▸ **Exercise instructions**
Could you filter the records below down to the lines that include the word "computer"?

-- Opening Marker --

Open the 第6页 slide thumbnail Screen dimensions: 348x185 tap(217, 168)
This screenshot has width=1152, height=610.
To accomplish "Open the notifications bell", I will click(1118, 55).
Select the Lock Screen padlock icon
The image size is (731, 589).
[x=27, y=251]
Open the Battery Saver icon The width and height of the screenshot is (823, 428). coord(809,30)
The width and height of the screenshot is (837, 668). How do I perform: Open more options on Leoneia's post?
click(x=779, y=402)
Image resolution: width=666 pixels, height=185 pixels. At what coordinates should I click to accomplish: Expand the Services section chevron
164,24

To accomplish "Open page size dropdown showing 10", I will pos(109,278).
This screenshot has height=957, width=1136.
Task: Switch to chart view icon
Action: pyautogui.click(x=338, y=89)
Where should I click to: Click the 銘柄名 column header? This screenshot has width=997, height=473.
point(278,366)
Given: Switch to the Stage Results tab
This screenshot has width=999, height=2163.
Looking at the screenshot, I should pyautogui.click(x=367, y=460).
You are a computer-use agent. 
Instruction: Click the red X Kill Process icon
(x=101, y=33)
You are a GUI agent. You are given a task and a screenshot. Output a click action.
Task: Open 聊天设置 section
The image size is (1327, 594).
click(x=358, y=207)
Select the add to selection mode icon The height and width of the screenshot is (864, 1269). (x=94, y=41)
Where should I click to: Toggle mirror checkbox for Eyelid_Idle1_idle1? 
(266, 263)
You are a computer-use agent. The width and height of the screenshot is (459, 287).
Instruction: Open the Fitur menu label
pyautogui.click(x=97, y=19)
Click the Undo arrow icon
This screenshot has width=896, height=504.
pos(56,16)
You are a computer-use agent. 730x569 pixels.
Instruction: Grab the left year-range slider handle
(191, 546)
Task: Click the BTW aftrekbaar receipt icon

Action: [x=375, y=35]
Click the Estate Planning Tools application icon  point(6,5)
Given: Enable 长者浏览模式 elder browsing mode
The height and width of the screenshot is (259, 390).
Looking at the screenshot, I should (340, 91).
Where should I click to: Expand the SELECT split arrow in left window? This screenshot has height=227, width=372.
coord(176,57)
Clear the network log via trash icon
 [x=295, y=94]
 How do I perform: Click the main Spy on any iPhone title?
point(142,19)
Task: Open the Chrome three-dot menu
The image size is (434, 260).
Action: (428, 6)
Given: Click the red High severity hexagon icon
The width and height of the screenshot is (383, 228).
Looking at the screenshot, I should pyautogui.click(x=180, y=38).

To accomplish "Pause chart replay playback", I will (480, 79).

-- Closing Marker --

▸ **Solution for this task**
You are a computer-use agent. 
You are a computer-use agent. The width and height of the screenshot is (459, 287).
You are a computer-use agent. 730x569 pixels.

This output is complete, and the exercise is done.